Müellif, adında da anlaşılacağı üzere bu eserin, ne derece önemli olduğunu ve dirayet alanında özgün bir tefsir olduğunu belirterek, nüshalarının hangi kütüphanelerde olduğunu takdim etmektedir. O, Te’vilât’ın daha sonra metot ve üslup itibarıyla çığır açarak, kendisinden sonraki “Keşşaf” ve “Mefâtihü’l-Gayb” gibi tefsirlere örnek teşkil ettiğini söyler. Son olarak da, Mâturîdî’nin bu eserine hangi tür eserlerin kaynaklık ettiğini, ilim dallarına göre tasnif ederek verir. (s. 57-68)

Talip Özdeş, kitabının birinci bölümünde, İmam Mâturîdî’nin Kur’ân’ın tefsirinde zihin olarak iki hareket noktasına sahip olunması hususunu şöyle belirtir:

1-Tamamen nasslara bağlı kalarak, ayetlerin manalarının lügat ve rivâyetler bağlamında ele alınarak kavranması.

(4)

2-Ayetin yorumu ile ilgili kendi döneminde yaygın kanaat ve düşüncelere, kelâmî okulların görüşlerine, îtikadî ve fıkhî değerlendirmelere girerek onların delil ve iddialarını analiz edip kritik yapması. (s. 77)

Yazar, Mâturîdî’nin her zaman dirayet yoluna gitmediğini, bazen de (Allah en iyisini bilir) diyerek görüş belirtmediğine vurgu yapar. (s. 77) Özdeş, genel hatlarıyla onun tefsirini şöyle tavsif eder:

“Te’vilat ile, daha iki asır sonra yazılan Keşşaf’ı karşılaştırdığımızda hemen ilk bakışta benzerlik buluruz. Ancak iki yüz yıl zarfında farklılaşan problemler ve keskin çizgilerle ayrılan mezhebî anlayışlar daha belirginleşmiş ve edebî değerlendirmeler, tefsire ayrı bir hava katmıştır”. (s. 84)

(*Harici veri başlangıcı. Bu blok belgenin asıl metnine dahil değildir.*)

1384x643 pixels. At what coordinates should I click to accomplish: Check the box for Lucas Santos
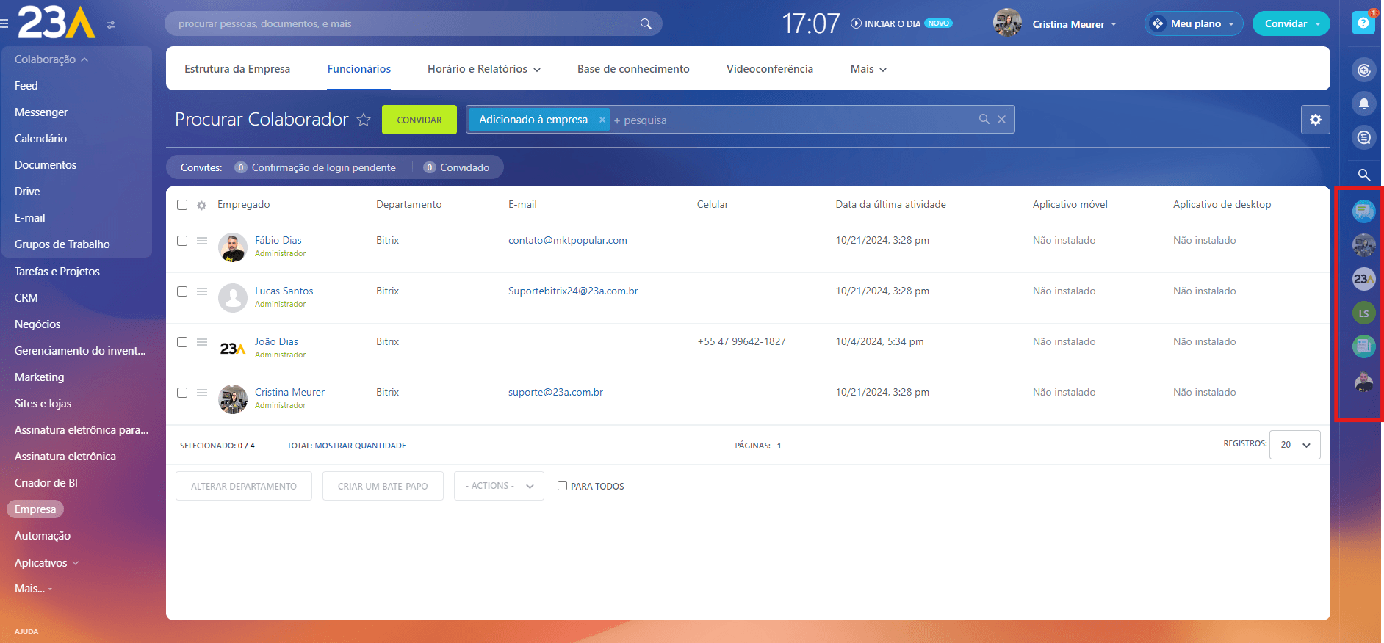(182, 291)
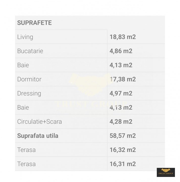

Müellife göre Mâturîdî, tefsir ve te’vile ayrı anlamlar yükleyerek ve ikisinin arasını ayrıştırmak süretiyle kendine özgü bir sistem geliştirmiştir. Mâturîdî, tefsirin sahabeye ait; te’vilin ise fakihlere ait olduğunu söyler. Çünkü Mâturîdî’ye göre, sahabenin olaylara ve ayetlerin gelişine şahit olduklarını, bu nedenle onların murat edilen hakiki manaya vâkıf olduklarını, sonrakilerin beyanı anlamında te’vilin ise; sözün muhtemel olan manalardan birine yöneltilmesi anlamına gelir. (s. 90)

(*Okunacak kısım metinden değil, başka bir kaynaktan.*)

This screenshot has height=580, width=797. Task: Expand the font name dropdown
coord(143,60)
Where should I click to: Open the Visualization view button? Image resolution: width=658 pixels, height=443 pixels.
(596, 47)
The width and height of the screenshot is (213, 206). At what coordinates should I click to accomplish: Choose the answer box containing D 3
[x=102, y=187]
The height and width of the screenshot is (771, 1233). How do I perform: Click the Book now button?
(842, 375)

Yazar, Maturîdî’nin rasyonelliğini de birinci bölümde ele alır.

Onun her vesile ile akıl yürütme ve tefekkürün önemini konusunda vurgu yaptığını söyler. Mâturîdî, özellikle kevnî, ayetleri tefsir ederken tevhidi vurgulayan rasyonel yorumlar getirmiştir. Ona göre, tedebbür ve tefekkür ederken aklını kullanan herkes, bütün yaratılanın Allah (c.c.)’ın vahdaniyetine işaret eden birer ayet olduğunu anlayacak, Allah’a şükredecek ve Hz. Peygamber (s.a.v)’in sesine kulak verecektir. (s. 99) Yine Mâturîdî’nin ‘iyan’ ilmi olarak ifade ettiği duyuların bilgisi olan istidlâl yolu ile ulaşılan bilgilerin birbirinden farklı olduğu konusundaki açıklamaları, Yunan felsefecisi Platon’nun (M.Ö. 347) düşünceleriyle bir benzeşmektedir. (s. 101)

(5)

Müellif, Mâturîdî’nin tahkiki imana ancak istidlâl yoluyla ulaşılabileceğini iddia ettiğine dair görüşünü nakleder. Mâturîdî’ye göre istidlâl ise; görülen duyu organları ile hissedilen şeyler üzerinde tefekkür etmek olduğunu söyler. O, bilgi edinme yollarını üç kısımda ele alır: a) Müşahede ve İyan b) İstidlâl c) Nakil (s. 100-106) Bu konu da daha geniş bilgi edinmek için “Mâturîdî’de Bilgi Problemi” adlı kitaba bakılabilir. (Bkz. Hanefi Özcan, Mâturidî’ de Bilgi Problemi, MÜİFAV Yayınları, İstanbul 1998)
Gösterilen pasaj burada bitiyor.